To distinguish from the medical imaging modalities that measure the attenuation of radiation originating from an external source, called transmission imaging (e. g., con­ventional X-ray radiography and CT), the imaging of radiation emitted by radio­pharmaceuticals inside a patient’s body is generally referred to as emission imaging.

• Static scintigraphy: images from one or several views are acquired after the distribution of the radiopharmaceutical reaches equilibrium.

Static imaging was possible even before the gamma camera was invented, using a radiation detector that scanned the target organ, having a print head yoked to it.

• For dynamic imaging, a series of images from the same view is taken, following the pro­cess of accumulation, secretion, or excretion of the radiopharmaceutical. Besides obtain­ing the distribution at different points in time, we can investigate how the radioactivity concentration of any region changes with time.
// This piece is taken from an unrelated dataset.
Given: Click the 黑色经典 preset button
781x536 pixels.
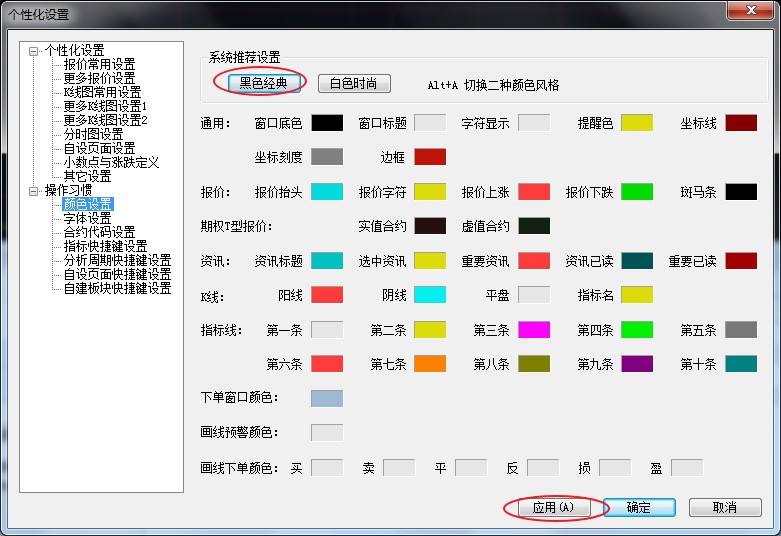Looking at the screenshot, I should pyautogui.click(x=264, y=83).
• Whole-body imaging means linking several static images by the computer to show an area bigger than the field of view. A large-field-of-view gamma camera generally covers the width of a patient’s body, and we need three to five steps to scan its length. See details of this process later in this chapter.

• The last and most powerful way of imaging is tomography, when the distribution of the radiopharmaceutical in various sections of the body is calculated from measurements of many projections. Consecutive slices together represent a three-dimensional distribution:

• SPECT (single photon emission computed tomography) applies gamma emitters, while

• PET utilizes positron emitters (see Section 12.6).